Ho appuntamento con un amico all'uscita di una palestra di Pilates. E' nel centro cittadino. Come le periferie, anche le zone ricche delle città si assomigliano tutte. La palestra ha vetrine offuscate sulla strada. Si intravvedono infernali macchinari per la cura del corpo. Ho un brivido. Sono in anticipo e bighellono nel quartiere. Platani potati da mani sapienti, rovine antiche in recinzioni accurate, silenzio ovattato di una viabilità ridotta al minimo. Si apre improvvisa un'area verde, con giochi colorati per bambini agiati. Mamme costose guidano con sicurezza passeggini dal design moderno. I bambini sono bellissimi. Nessuno sorride. Le donne catturano il mio sguardo. Molte in jeans, sandali e scarpe basse di note marche straniere, a inseguire uno stile pauperistico che le fa fantasticare essere parte del mondo comune.
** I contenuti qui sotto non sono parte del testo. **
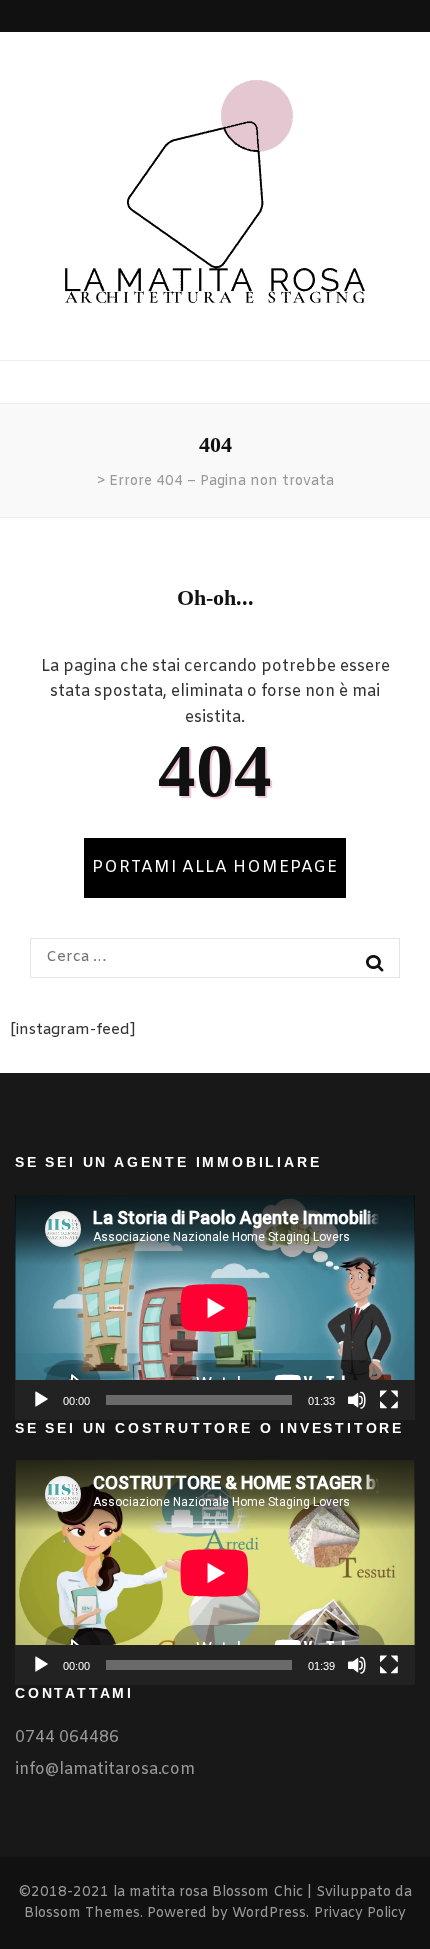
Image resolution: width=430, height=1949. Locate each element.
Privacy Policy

Le immagino asserragliate in appartamenti e loft che non lasceranno mai, e che saranno pronte a rivendicare col sangue in caso di matrimoni fallimentari. Compaiono alla spicciolata anche alcuni mariti, produttori dispotici di redditi con molti zeri. A tratti appaiono donne di colore che pascolano con rassegnata pazienza figli di altri. Sui loro volti passa la nostalgia dei propri figli, lasciati in una terra lontana, per curare una prole che non appartiene. Sono donne abituate a tutto, lo capisci dal loro passo. Hanno portato otri d'acqua sul capo, hanno partorito con dolore, hanno soddisfatto mariti spietati. Alla fine sono partite per procurare denaro in posti sconosciuti. Possiedono tutte un irragionevole passo da regine. Anche loro non sorridono.
Il pensiero è intrusivo, ma viene spesso. Va ai miei ragazzi, quelli delle periferie. Posti come questo non sanno nemmeno che esistono. E c'è una dolorosa similitudine tra questo spazio e i luoghi da cui provengono, da cui non usciranno mai. Proprio come queste madri lussuose non abbandoneranno mai le loro rassicuranti dimore. Il medioevo è passato, ma la mobilità sociale resta per molti una fantasticheria irrealizzabile. Lì nasci e lì muori, senza alcuna possibilità di scelta. Molti dei miei allievi si raccontano che dal loro quartiere non vogliono andarsene. Io me ne guardo bene dal dire loro che non potrebbero, nemmeno se lo volessero. In ogni caso rassicura osservare come la povertà assuma diverse forme.